## Exercise goal:
Please give the count of lines below with the string "accomplish" in them, and no other words.

------ Data for review ------

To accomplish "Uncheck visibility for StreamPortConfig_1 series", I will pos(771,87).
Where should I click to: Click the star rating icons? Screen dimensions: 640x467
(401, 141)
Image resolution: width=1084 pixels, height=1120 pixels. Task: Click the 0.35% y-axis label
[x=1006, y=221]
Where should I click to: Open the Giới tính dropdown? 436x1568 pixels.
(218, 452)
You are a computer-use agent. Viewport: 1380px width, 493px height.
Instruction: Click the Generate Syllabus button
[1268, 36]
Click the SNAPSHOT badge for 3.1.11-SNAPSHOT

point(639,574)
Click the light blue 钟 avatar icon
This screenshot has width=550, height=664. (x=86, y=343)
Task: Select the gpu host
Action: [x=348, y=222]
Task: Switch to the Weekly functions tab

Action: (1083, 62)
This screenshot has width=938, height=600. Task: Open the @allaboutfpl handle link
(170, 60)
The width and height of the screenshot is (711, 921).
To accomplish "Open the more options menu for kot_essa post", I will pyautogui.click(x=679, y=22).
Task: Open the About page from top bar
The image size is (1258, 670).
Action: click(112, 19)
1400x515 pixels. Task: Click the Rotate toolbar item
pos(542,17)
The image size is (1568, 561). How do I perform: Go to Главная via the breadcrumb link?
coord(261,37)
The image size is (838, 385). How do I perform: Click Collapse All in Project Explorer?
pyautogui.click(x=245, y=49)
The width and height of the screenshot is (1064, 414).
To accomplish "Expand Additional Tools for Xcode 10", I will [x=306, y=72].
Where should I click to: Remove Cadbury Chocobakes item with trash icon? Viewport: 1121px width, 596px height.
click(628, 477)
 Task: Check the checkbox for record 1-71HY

------

## Task result:
3